### [To do]
Write out every entry once more, character for character.

Task data below:

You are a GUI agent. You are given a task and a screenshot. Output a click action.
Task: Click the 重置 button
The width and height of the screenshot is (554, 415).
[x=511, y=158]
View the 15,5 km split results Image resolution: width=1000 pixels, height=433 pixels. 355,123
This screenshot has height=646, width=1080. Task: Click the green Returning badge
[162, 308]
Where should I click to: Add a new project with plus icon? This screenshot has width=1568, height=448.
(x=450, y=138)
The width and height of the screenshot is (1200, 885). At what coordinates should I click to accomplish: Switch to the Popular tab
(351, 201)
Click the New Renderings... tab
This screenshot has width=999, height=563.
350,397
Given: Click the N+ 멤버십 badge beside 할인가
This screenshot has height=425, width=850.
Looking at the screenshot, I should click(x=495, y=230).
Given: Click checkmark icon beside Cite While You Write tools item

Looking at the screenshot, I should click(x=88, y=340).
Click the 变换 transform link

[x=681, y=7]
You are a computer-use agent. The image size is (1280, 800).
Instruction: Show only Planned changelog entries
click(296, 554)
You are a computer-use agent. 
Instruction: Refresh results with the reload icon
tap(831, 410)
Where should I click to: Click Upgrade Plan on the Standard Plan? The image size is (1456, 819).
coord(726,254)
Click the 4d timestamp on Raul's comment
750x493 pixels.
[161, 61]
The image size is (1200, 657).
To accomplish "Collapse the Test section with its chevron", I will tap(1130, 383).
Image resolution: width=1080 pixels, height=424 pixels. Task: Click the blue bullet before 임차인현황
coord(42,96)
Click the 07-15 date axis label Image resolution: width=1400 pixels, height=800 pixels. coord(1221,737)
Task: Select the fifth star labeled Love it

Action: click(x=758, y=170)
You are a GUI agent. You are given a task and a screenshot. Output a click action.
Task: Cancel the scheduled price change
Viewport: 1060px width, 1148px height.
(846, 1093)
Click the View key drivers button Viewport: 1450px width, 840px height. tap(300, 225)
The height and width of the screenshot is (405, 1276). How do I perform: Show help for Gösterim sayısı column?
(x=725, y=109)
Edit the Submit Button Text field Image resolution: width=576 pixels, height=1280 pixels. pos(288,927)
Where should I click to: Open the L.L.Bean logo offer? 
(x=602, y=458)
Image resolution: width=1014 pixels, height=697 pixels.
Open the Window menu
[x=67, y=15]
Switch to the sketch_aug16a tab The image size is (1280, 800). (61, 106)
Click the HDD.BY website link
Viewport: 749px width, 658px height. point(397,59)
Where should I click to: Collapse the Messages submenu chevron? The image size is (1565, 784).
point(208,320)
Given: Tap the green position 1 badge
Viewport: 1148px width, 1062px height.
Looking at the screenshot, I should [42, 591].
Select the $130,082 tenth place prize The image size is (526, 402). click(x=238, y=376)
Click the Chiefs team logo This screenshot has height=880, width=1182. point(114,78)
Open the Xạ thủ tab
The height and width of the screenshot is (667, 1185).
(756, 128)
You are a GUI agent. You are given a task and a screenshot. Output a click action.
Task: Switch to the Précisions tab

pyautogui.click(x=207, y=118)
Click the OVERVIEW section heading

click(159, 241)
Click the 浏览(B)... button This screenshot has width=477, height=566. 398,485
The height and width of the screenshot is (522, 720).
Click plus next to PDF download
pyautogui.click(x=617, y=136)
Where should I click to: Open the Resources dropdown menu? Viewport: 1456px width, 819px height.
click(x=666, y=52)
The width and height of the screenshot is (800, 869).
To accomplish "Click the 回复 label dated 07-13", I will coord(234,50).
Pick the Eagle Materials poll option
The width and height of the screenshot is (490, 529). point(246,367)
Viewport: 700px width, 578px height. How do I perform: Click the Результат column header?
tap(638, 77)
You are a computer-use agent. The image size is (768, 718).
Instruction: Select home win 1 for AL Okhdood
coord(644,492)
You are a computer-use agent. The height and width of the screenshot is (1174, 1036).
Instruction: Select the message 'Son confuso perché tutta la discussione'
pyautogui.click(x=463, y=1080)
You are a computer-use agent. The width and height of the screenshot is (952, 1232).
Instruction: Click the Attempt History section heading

End of Task data.

### [Result of the task]
You are a GUI agent. You are given a task and a screenshot. Output a click action.
Task: Click the 重置 button
The width and height of the screenshot is (554, 415).
[x=511, y=158]
View the 15,5 km split results Image resolution: width=1000 pixels, height=433 pixels. 355,123
This screenshot has height=646, width=1080. Task: Click the green Returning badge
[162, 308]
Where should I click to: Add a new project with plus icon? This screenshot has width=1568, height=448.
(x=450, y=138)
The width and height of the screenshot is (1200, 885). At what coordinates should I click to accomplish: Switch to the Popular tab
(351, 201)
Click the New Renderings... tab
This screenshot has width=999, height=563.
350,397
Given: Click the N+ 멤버십 badge beside 할인가
This screenshot has height=425, width=850.
Looking at the screenshot, I should click(x=495, y=230).
Given: Click checkmark icon beside Cite While You Write tools item

Looking at the screenshot, I should click(x=88, y=340).
Click the 变换 transform link

[x=681, y=7]
You are a computer-use agent. The image size is (1280, 800).
Instruction: Show only Planned changelog entries
click(296, 554)
You are a computer-use agent. 
Instruction: Refresh results with the reload icon
tap(831, 410)
Where should I click to: Click Upgrade Plan on the Standard Plan? The image size is (1456, 819).
coord(726,254)
Click the 4d timestamp on Raul's comment
750x493 pixels.
[161, 61]
The image size is (1200, 657).
To accomplish "Collapse the Test section with its chevron", I will tap(1130, 383).
Image resolution: width=1080 pixels, height=424 pixels. Task: Click the blue bullet before 임차인현황
coord(42,96)
Click the 07-15 date axis label Image resolution: width=1400 pixels, height=800 pixels. coord(1221,737)
Task: Select the fifth star labeled Love it

Action: click(x=758, y=170)
You are a GUI agent. You are given a task and a screenshot. Output a click action.
Task: Cancel the scheduled price change
Viewport: 1060px width, 1148px height.
(846, 1093)
Click the View key drivers button Viewport: 1450px width, 840px height. tap(300, 225)
The height and width of the screenshot is (405, 1276). How do I perform: Show help for Gösterim sayısı column?
(x=725, y=109)
Edit the Submit Button Text field Image resolution: width=576 pixels, height=1280 pixels. pos(288,927)
Where should I click to: Open the L.L.Bean logo offer? 
(x=602, y=458)
Image resolution: width=1014 pixels, height=697 pixels.
Open the Window menu
[x=67, y=15]
Switch to the sketch_aug16a tab The image size is (1280, 800). (61, 106)
Click the HDD.BY website link
Viewport: 749px width, 658px height. point(397,59)
Where should I click to: Collapse the Messages submenu chevron? The image size is (1565, 784).
point(208,320)
Given: Tap the green position 1 badge
Viewport: 1148px width, 1062px height.
Looking at the screenshot, I should [42, 591].
Select the $130,082 tenth place prize The image size is (526, 402). click(x=238, y=376)
Click the Chiefs team logo This screenshot has height=880, width=1182. point(114,78)
Open the Xạ thủ tab
The height and width of the screenshot is (667, 1185).
(756, 128)
You are a GUI agent. You are given a task and a screenshot. Output a click action.
Task: Switch to the Précisions tab

pyautogui.click(x=207, y=118)
Click the OVERVIEW section heading

click(159, 241)
Click the 浏览(B)... button This screenshot has width=477, height=566. 398,485
The height and width of the screenshot is (522, 720).
Click plus next to PDF download
pyautogui.click(x=617, y=136)
Where should I click to: Open the Resources dropdown menu? Viewport: 1456px width, 819px height.
click(x=666, y=52)
The width and height of the screenshot is (800, 869).
To accomplish "Click the 回复 label dated 07-13", I will coord(234,50).
Pick the Eagle Materials poll option
The width and height of the screenshot is (490, 529). point(246,367)
Viewport: 700px width, 578px height. How do I perform: Click the Результат column header?
tap(638, 77)
You are a computer-use agent. The image size is (768, 718).
Instruction: Select home win 1 for AL Okhdood
coord(644,492)
You are a computer-use agent. The height and width of the screenshot is (1174, 1036).
Instruction: Select the message 'Son confuso perché tutta la discussione'
pyautogui.click(x=463, y=1080)
You are a computer-use agent. The width and height of the screenshot is (952, 1232).
Instruction: Click the Attempt History section heading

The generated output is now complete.